0
votes

i'm getting a limitation with cmdlet of Azure Datalake gen2:

https://docs.microsoft.com/en-us/azure/storage/blobs/data-lake-storage-directory-file-acl-powershell

I'm using this cmdlet:

Get-AzDataLakeGen2ChildItem -Context $ctx -FileSystem $filesystemName -Path $dirname -Recurse -FetchProperty

to get all file and folder ACL from root but it has 5000 object limitation and it show this message when i run it to a folder with more than 5000 object:

enter image description here

basically, with that token i can continue from the last extracted(manually is crazy to do becouse maybe we have million file on datalake).

Is possible to avoid it or to loop in some way?

Here the script that i'm using(it works fine, i don't report all file ma only folder from root):

    $dir = Get-AzDataLakeGen2ChildItem -Context $ctx -FileSystem "datalake" -Recurse -FetchProperty 


$FileOutdtk = "C:\Temp\file.csv"
Clear-Content $FileOutdtk

Add-Content $FileOutdtk ('"Path"^"IsDirectory"^"Owner"^"DisplayName Owner"^"Owner Permissions"^"Group"^"DefaultScope"^"AccessControlType"^"EntityId"^"DisplayName Gruppo"^"PermissionsACL"')


foreach ($directory in $dir) {  



           if($directory.IsDirectory -eq $true){
            if($directory.Owner -imatch "superuser"){


           foreach ($ACLs in $directory.ACL){


                    if($ACLs.EntityId -eq $null ){

                    Add-Content $FileOutdtk ('"' + $directory.Path + '^' + $directory.IsDirectory + '^' + $directory.Owner + '^' + "" +  '^' + $directory.Permissions.Owner + '^' + $directory.Group + '^' + $ACLs.DefaultScope + '^' + $ACLs.accesscontroltype + '^' + $ACLs.EntityId + '^' + "" + '^' + $ACLs.Permissions + '"')

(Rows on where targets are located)
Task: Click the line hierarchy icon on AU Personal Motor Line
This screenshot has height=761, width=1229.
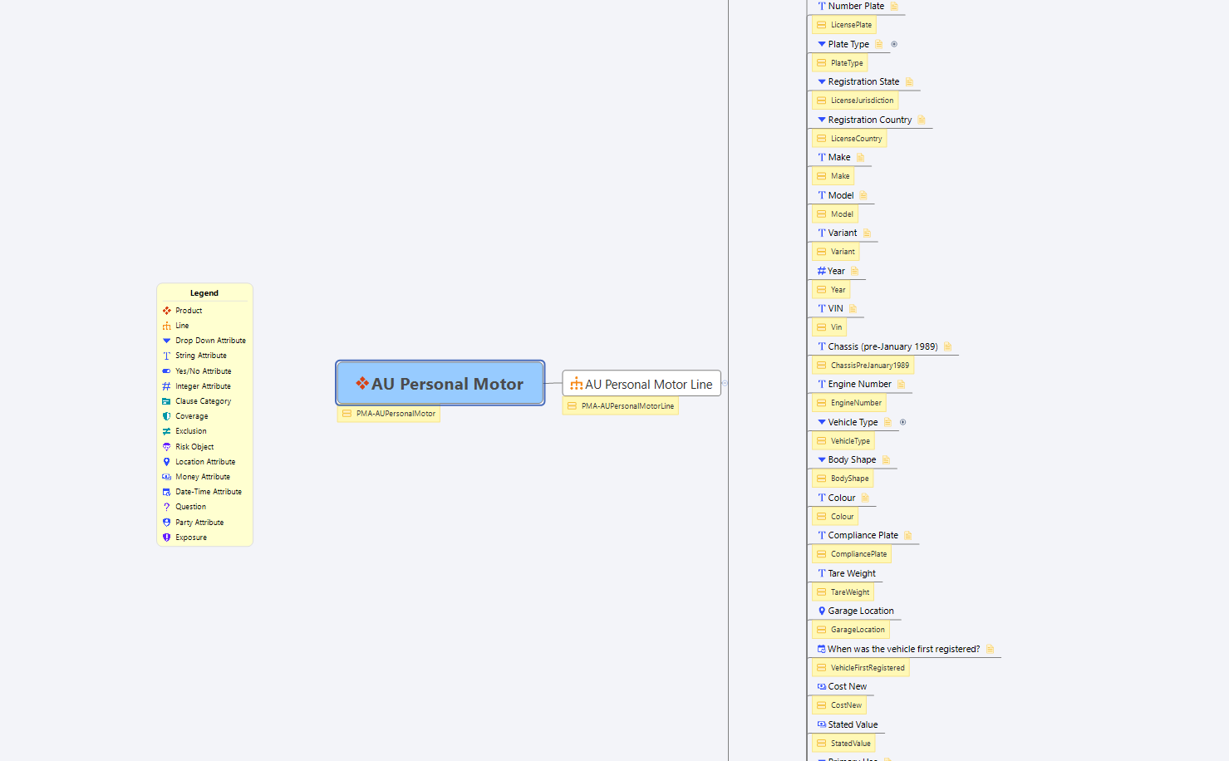Action: pyautogui.click(x=576, y=385)
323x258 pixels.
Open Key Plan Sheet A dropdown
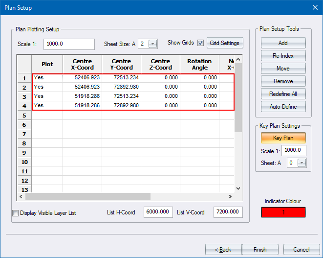coord(302,163)
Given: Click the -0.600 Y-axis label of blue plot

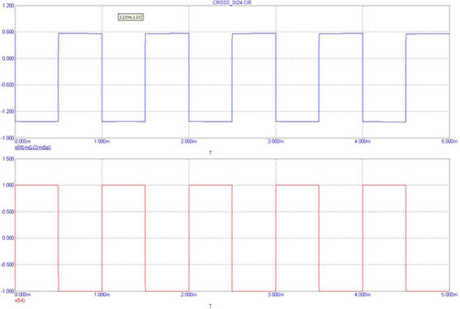Looking at the screenshot, I should (x=7, y=85).
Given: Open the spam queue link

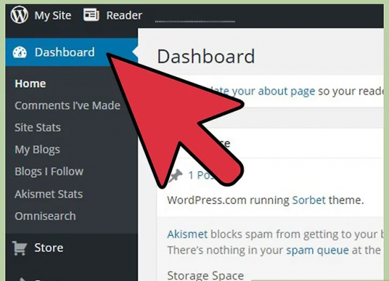Looking at the screenshot, I should point(317,250).
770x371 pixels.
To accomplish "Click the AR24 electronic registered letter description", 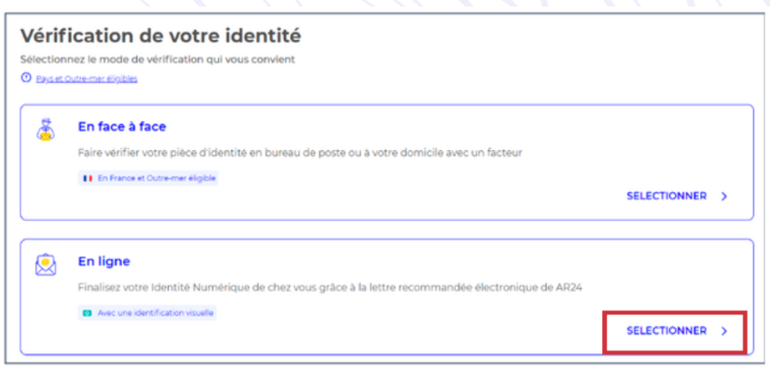I will click(330, 288).
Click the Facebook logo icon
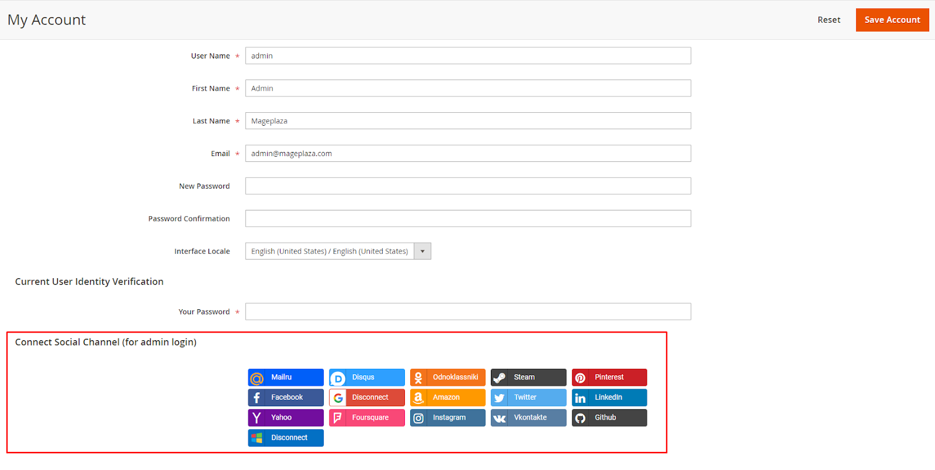The height and width of the screenshot is (470, 935). click(257, 398)
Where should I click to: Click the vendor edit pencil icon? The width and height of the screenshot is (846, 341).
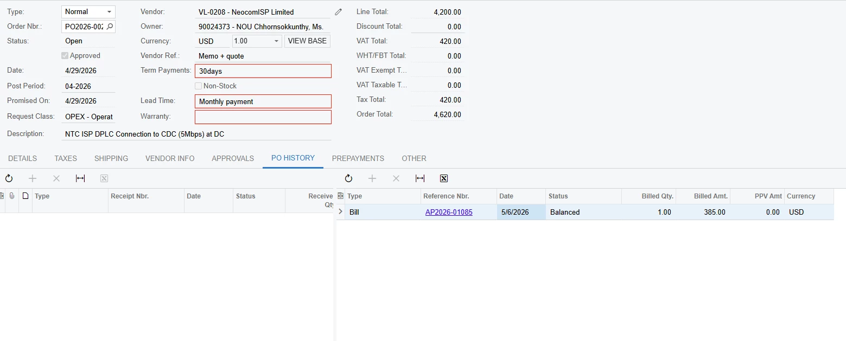tap(339, 12)
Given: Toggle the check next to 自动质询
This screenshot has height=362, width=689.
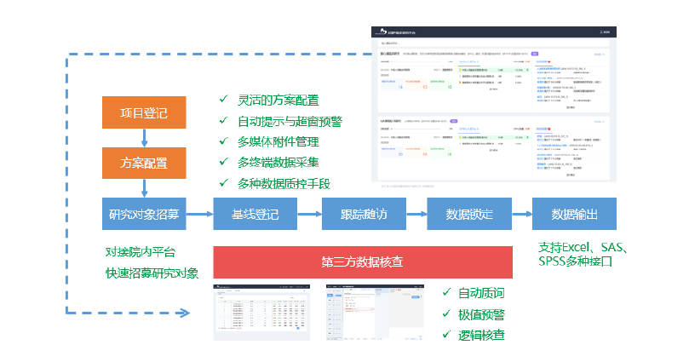Looking at the screenshot, I should point(447,293).
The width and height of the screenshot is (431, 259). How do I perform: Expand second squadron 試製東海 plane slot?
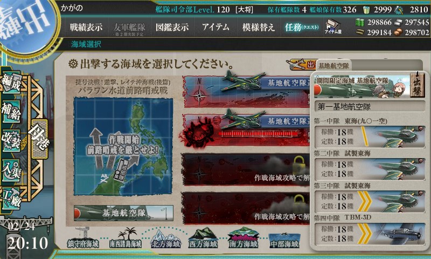pos(370,169)
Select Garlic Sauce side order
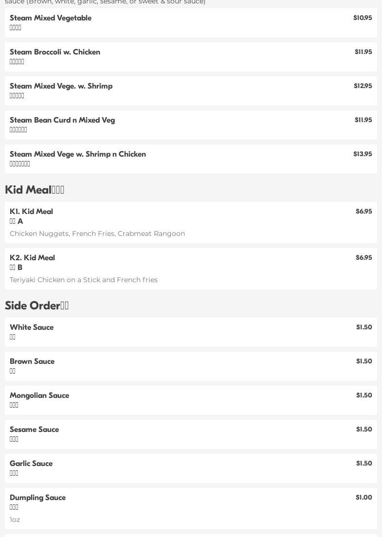 click(x=191, y=468)
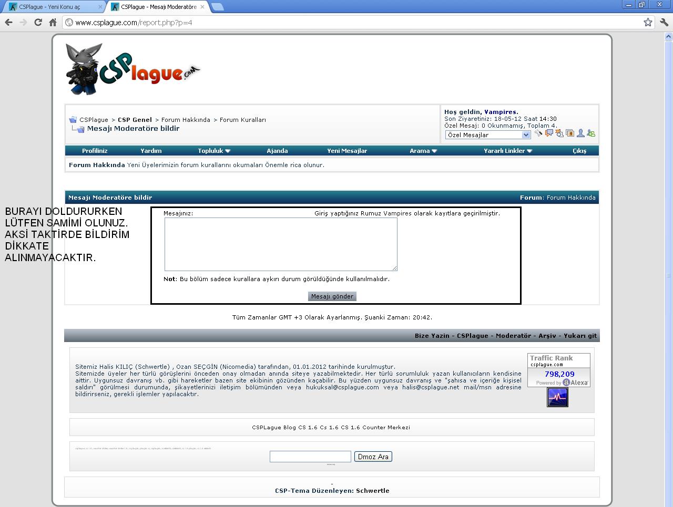Expand the Arama menu
This screenshot has width=673, height=507.
(x=423, y=151)
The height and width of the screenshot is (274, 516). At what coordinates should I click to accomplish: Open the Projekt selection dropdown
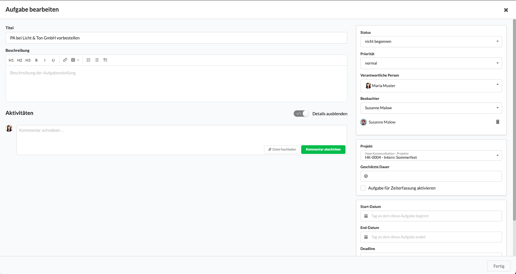431,155
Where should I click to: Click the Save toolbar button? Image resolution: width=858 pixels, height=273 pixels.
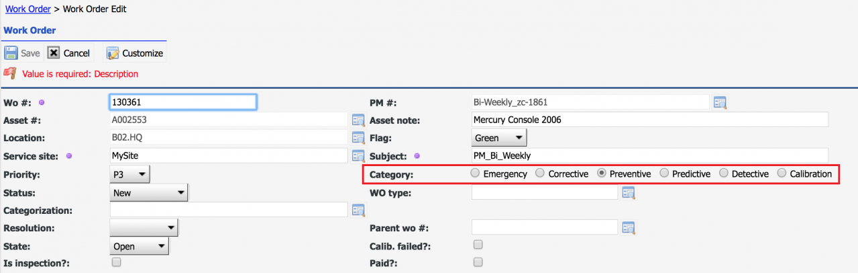coord(22,53)
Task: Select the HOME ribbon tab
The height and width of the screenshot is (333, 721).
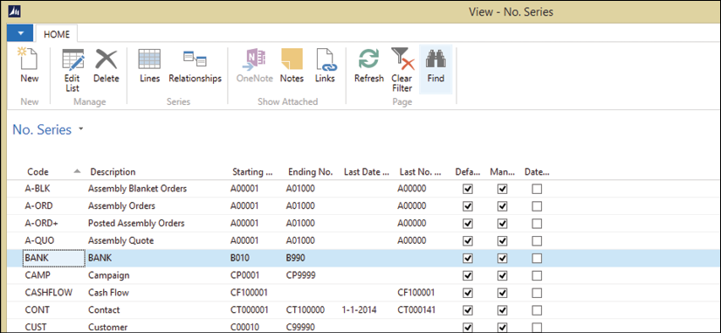Action: [x=57, y=34]
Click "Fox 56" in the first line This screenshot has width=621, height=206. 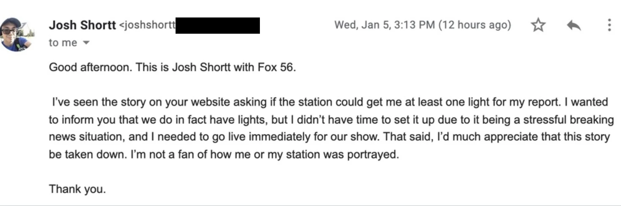276,67
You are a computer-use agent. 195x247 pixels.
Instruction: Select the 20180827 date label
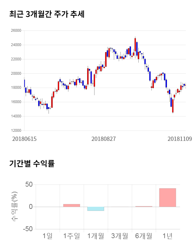[x=104, y=139]
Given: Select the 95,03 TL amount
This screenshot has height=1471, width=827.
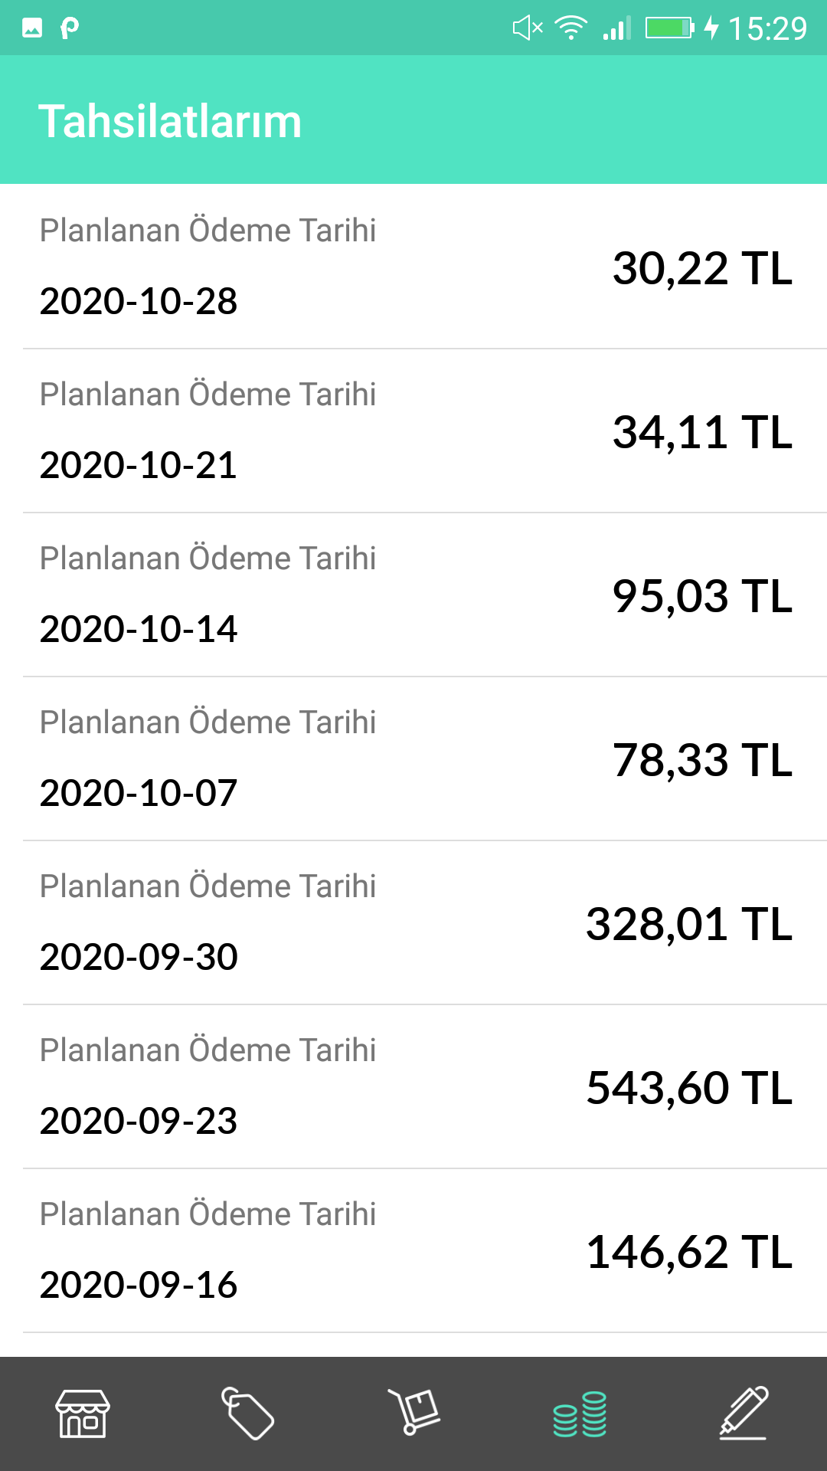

▶ [Exercises]:
[1] Quote every line in the records that contains the string "label", matching case exactly.
[2] Carry on the forum thread about exporting Azure Data Lake Gen2 ACLs with PowerShell, starting right after its last line.
The thread and the records have no connection to each other.

▶ [The replies]:
[1]
Given: Click the -0.600 Y-axis label of blue plot
Instruction: Select the 20180827 date label

[2]
                    }
                    else{
                    $GruppiEntityId = Get-AzureADGroup -ObjectId $ACLs.EntityId

                    Add-Content $FileOutdtk ('"' + $directory.Path + '^' + $directory.IsDirectory + '^' + $directory.Owner + '^' + "" + '^' + $directory.Permissions.Owner + '^' + $directory.Group + '^' + $ACLs.DefaultScope + '^' + $ACLs.accesscontroltype + '^' + $ACLs.EntityId + '^' + $GruppiEntityId.displayname + '^' + $ACLs.Permissions + '"')



             }

        }

How i can loop that cmdlet to get up to 5000 object?

Thanks a lot

1

1 Answers

1
votes

If you want to list all items in one Azure data lake gen2 folder, please refer to the following script

$storageAccount = Get-AzStorageAccount -ResourceGroupName "<>" -AccountName "<>"
$ctx = $storageAccount.Context

$fileSystem="test"
$dirName="testFolder"
$Token = $Null
$Max=2000
do{
  $items=Get-AzDataLakeGen2ChildItem -Context $ctx -FileSystem $fileSystem  -Path $dirName -Recurse -FetchProperty  -ContinuationToken $Token -MaxCount $Max
  $items
  if($items.Length -le 0) { Break;}
  $Token = $items[$items.Count -1].ContinuationToken;

}
While ($Token -ne $Null)